4) Ensure you can capture and use customer data
Shop Direct can support email and retention if you set it up well. Confirm you have:
- Captures at checkout or just after purchase
- Welcome email sequences
- Post purchase flows and repeat purchase triggers
5) Run SKU level tests
Do not treat Shop Direct as one channel for your whole catalog. Test hero SKUs that you believe have strong differentiation and higher margins. Then scale only when unit economics look good.
How to decide: a quick decision guide
Use this simple decision logic.
- Go for it if your site can convert at a strong rate and you can raise lifetime value with email and retention.
- Be cautious if your conversion on your site for new visitors is much lower than Amazon conversion. In that case, only proceed if margin per order can carry the extra ad cost.
- Avoid or limit if your products are commodities and you have no clear value story off Amazon.
Shop Direct versus staying on Amazon
Shop Direct does not replace everything Amazon does well. If your advantage is Prime shipping speed and Amazon checkout trust, redirecting buyers off Amazon can reduce conversion at the worst moment.
A more balanced approach is to keep stable sellers on Amazon and use Shop Direct only where your site experience beats Amazon’s listing page.
That is why a mixed strategy often fits better than a “move the whole catalog” plan.
FAQ about Amazon Shop Direct
Does Amazon take a commission on Shop Direct sales?
Amazon does not take a commission on the Shop Direct sale because the purchase happens on your site. The program shifts costs to advertising needed to show listings in Amazon search.
Do Shop Direct listings appear organically in Amazon search?
You should not assume organic placement. The source material indicates that to appear in Amazon search results for Shop Direct, you need sponsored ad support.
What is the biggest risk with Shop Direct?
The biggest risk is that you pay for clicks and impressions before you know whether shoppers will buy on your site. If your off Amazon conversion rate is low, your cost per sale can rise sharply.
Can Shop Direct be profitable if my first order margin is low?

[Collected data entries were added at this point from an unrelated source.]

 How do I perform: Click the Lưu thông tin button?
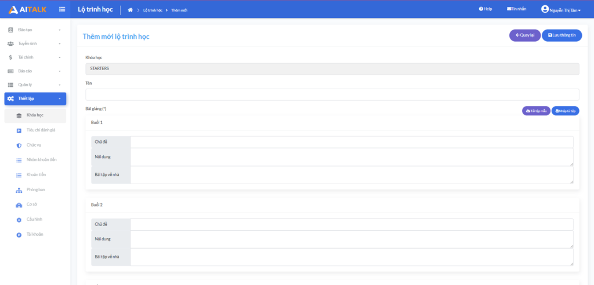pos(562,35)
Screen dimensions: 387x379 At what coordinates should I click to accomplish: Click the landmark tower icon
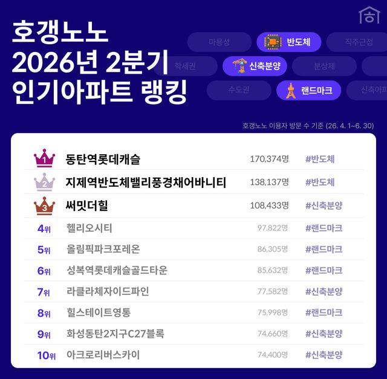[x=291, y=91]
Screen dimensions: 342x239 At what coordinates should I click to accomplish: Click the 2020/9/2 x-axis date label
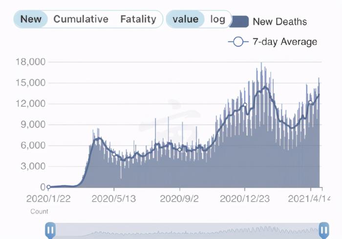pyautogui.click(x=179, y=199)
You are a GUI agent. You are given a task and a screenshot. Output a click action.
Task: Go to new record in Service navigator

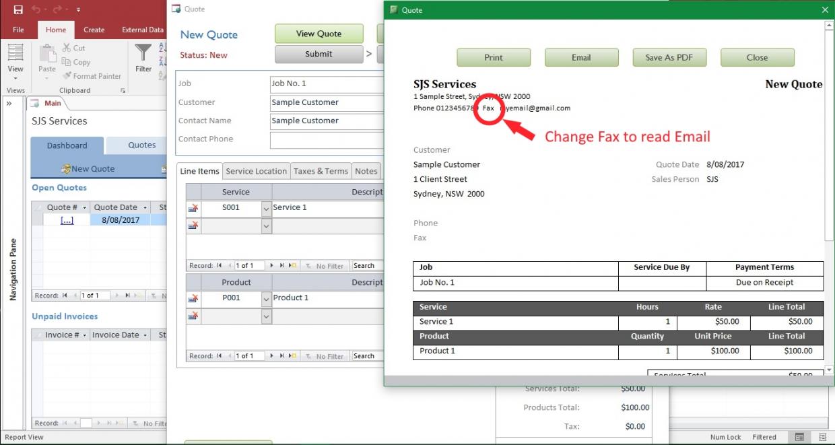pyautogui.click(x=292, y=266)
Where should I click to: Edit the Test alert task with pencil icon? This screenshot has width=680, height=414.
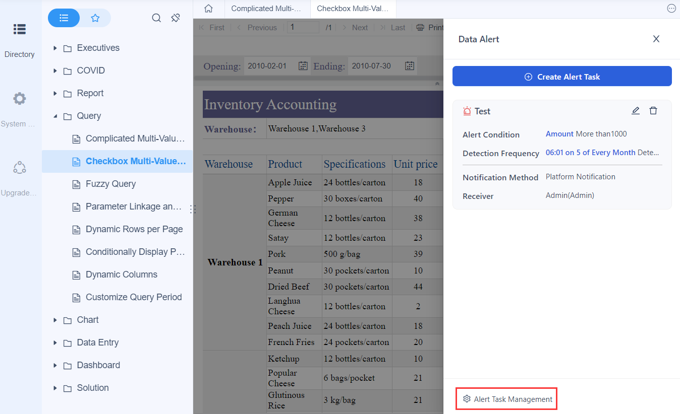click(636, 110)
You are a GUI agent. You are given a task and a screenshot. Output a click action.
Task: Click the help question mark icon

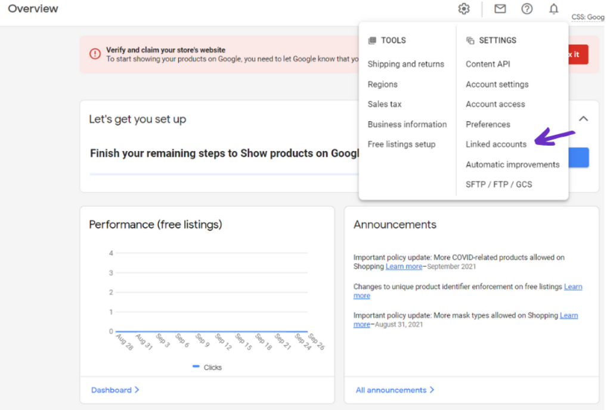click(x=527, y=9)
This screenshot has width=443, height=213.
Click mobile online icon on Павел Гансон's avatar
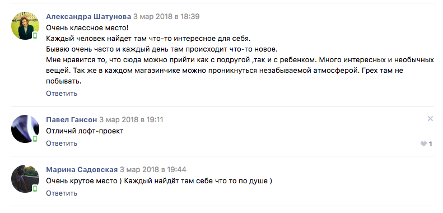pos(35,138)
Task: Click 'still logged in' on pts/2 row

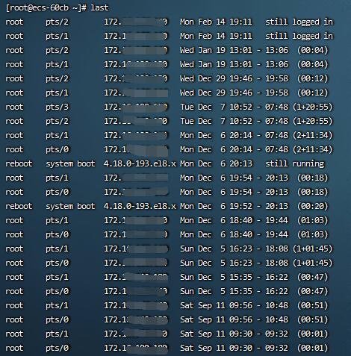Action: coord(299,22)

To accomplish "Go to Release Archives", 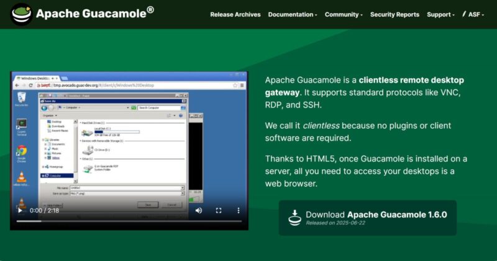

It can, if your lifetime value improves. That requires capturing customer data and running retention so repeat purchases bring enough profit to cover higher acquisition costs.
Which products tend to perform best with Shop Direct?
Products that need context Amazon cannot deliver well, such as personalization and premium brand experiences, and products where your off Amazon offer is clearly better on value. The source material also suggests using Shop Direct for hero items with stronger differentiation and margin.
Should I move my entire catalog to Shop Direct?
Usually no. A safer approach is to test and run Shop Direct on SKUs where your site can close the sale better, while keeping fast moving or commodity items on the marketplace flow.
Key takeaways
- Shop Direct can remove the referral commission on completed sales, but it does not remove costs. It shifts spend to ads before checkout.
- Your site conversion rate is the deciding factor. If conversion drops off Amazon, cost per sale rises.
- Lifetime value can rescue the math, but only if you capture customers and retain them with working email and repeat purchase systems.
- Shop Direct works best for differentiated hero SKUs where your site offers a clear upgrade to the purchase experience.
- Run SKU level tests and base the go or no go decision on unit economics.
Next steps: what to measure before you commit
If you plan to use Shop Direct, gather these numbers first.
- Your website conversion rate for new visitors or the closest equivalent you have.
- Your expected cost per click for Shop Direct campaigns.
- Your margin per order at the SKU level.
- Your ability to increase lifetime value with customer capture and retention.
With those inputs, you can calculate your cost per sale and decide if the model supports profit today, or profit through repeat purchases later. If you cannot measure these yet, start with the smallest test you can and improve your site and retention setup before scaling.